▸ Direction: Output the listing below verbatim, reproducing every line from first to last.

[Extracted data entries]
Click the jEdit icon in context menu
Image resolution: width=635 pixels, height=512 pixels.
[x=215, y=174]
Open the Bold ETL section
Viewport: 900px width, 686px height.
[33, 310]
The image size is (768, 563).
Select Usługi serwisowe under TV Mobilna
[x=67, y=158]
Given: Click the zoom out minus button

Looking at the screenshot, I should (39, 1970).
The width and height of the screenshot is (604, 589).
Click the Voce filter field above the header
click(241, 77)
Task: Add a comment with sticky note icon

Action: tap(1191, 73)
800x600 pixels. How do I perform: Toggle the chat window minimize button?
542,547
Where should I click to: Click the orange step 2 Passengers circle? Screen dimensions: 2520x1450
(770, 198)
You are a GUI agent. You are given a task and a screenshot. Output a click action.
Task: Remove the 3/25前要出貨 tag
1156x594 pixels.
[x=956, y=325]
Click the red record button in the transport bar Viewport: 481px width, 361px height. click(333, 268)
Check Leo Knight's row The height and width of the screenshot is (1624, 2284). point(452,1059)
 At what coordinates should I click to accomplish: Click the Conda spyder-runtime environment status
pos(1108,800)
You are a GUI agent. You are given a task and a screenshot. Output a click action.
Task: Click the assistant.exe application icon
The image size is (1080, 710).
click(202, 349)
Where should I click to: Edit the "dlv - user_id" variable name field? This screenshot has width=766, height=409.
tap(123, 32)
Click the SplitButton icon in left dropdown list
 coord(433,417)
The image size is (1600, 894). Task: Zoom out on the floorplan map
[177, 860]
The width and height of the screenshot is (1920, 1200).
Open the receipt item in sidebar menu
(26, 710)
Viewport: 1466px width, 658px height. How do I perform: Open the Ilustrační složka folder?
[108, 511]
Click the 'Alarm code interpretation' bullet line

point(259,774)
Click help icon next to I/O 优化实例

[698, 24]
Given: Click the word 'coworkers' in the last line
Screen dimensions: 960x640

▸ Task solution:
Click the jEdit icon in context menu
Image resolution: width=635 pixels, height=512 pixels.
[x=215, y=174]
Open the Bold ETL section
Viewport: 900px width, 686px height.
[33, 310]
The image size is (768, 563).
Select Usługi serwisowe under TV Mobilna
[x=67, y=158]
Given: Click the zoom out minus button

Looking at the screenshot, I should (39, 1970).
The width and height of the screenshot is (604, 589).
Click the Voce filter field above the header
click(241, 77)
Task: Add a comment with sticky note icon

Action: tap(1191, 73)
800x600 pixels. How do I perform: Toggle the chat window minimize button?
542,547
Where should I click to: Click the orange step 2 Passengers circle? Screen dimensions: 2520x1450
(770, 198)
You are a GUI agent. You are given a task and a screenshot. Output a click action.
Task: Remove the 3/25前要出貨 tag
1156x594 pixels.
[x=956, y=325]
Click the red record button in the transport bar Viewport: 481px width, 361px height. click(333, 268)
Check Leo Knight's row The height and width of the screenshot is (1624, 2284). point(452,1059)
 At what coordinates should I click to accomplish: Click the Conda spyder-runtime environment status
pos(1108,800)
You are a GUI agent. You are given a task and a screenshot. Output a click action.
Task: Click the assistant.exe application icon
The image size is (1080, 710).
click(202, 349)
Where should I click to: Edit the "dlv - user_id" variable name field? This screenshot has width=766, height=409.
tap(123, 32)
Click the SplitButton icon in left dropdown list
 coord(433,417)
The image size is (1600, 894). Task: Zoom out on the floorplan map
[177, 860]
The width and height of the screenshot is (1920, 1200).
Open the receipt item in sidebar menu
(26, 710)
Viewport: 1466px width, 658px height. How do I perform: Open the Ilustrační složka folder?
[108, 511]
Click the 'Alarm code interpretation' bullet line

point(259,774)
Click help icon next to I/O 优化实例

[698, 24]
Given: Click the word 'coworkers' in the last line
Screen dimensions: 960x640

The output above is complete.